Visitors to Nikko will be pleased to discover that many of the region’s top sights are within walking distance to one another. Take the World Heritage Meguri Loop Bus from JR Nikko Station or the Tobu Nikko Station for easy access to the sites. You can purchase a two-day bus pass from Tobu Nikko Station. Remember that museums, shrines, and tombs will have their own separate entrance fees.

Forests around Nikko © Kabar/WikiCommons

See

Get off at the Omotesando bus station and make your way to Shin-kyo, the red bridge crossing that will give you an introduction to the natural beauty of Nikko. Then on to Rinno-ji. Rinno-ji is the primary Buddhist temple in Nikko. Be sure to check out nearby Homotsu-den, a museum of Edo-era artifacts and exhibits. Also on the grounds is the Shoyo-en, a picturesque Japanese garden that’s at its best in fall.
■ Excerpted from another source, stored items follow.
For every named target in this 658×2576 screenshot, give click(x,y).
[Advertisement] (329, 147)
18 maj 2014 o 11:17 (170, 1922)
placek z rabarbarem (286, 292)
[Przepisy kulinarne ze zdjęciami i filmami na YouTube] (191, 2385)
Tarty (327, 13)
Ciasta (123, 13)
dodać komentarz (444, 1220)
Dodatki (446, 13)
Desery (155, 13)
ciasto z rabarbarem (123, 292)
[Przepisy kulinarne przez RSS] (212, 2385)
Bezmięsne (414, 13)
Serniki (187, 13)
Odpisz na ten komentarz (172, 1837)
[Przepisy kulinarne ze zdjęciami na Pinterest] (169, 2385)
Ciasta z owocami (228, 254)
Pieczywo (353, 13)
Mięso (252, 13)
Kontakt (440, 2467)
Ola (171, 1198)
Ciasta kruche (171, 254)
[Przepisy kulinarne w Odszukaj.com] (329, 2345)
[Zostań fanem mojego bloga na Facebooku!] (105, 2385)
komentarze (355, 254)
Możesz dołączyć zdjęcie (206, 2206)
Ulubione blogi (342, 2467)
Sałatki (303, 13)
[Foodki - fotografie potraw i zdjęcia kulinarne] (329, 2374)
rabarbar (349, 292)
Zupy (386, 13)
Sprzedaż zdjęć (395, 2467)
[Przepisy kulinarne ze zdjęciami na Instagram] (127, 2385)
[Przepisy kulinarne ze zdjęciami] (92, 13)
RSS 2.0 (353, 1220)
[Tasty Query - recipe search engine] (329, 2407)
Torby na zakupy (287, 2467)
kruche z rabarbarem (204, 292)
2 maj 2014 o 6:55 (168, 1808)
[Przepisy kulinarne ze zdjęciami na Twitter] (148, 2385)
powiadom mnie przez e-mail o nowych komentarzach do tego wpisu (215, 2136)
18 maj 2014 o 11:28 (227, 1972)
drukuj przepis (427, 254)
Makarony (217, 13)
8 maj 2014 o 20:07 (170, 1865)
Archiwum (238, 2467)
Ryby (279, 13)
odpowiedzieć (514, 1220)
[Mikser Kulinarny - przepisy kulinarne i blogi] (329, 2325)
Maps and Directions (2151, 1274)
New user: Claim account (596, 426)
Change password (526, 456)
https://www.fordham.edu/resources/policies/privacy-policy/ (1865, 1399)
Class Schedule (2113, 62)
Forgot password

Rinno-ji in autumn © Kimon Berlin/Flickr

Tosho-gu is the highlight of any trip to Nikko. This beautiful Shinto shrine also houses the sacred tomb of Ieyasu Tokugawa, former Shogun of Japan. Nearby is Futarasan-jinja. The building that houses this shrine is Nikko’s oldest, constructed in 1619. Futarasan-jinja is dedicated to the kami of the nearby mountains, Nantai-san, Nyotai-san, and Taro, the collective protectors of Nikko. The Futarasan-jinja, Tosho-gu, and Rinno-ji make up the bulk of the UNESCO World Heritage Site designations for “The Temples and Shrines of Nikko.”

Stone lanterns at Tosho-gu © DavideGoria/Flickr

The natural beauty of Nikko National Park is one of the main draws of the region, so be sure to set time aside to appreciate it. Take the Yumoto Onsen bus line to Chuzenji Onsen, a small hot spring town. From here, you can easily make your way to Lake Chuzenji and Kegon Falls. Lake Chuzenji pools at the foot of the sacred Mount Nantai, while Kegon Falls was voted one of Japan’s most beautiful waterfalls.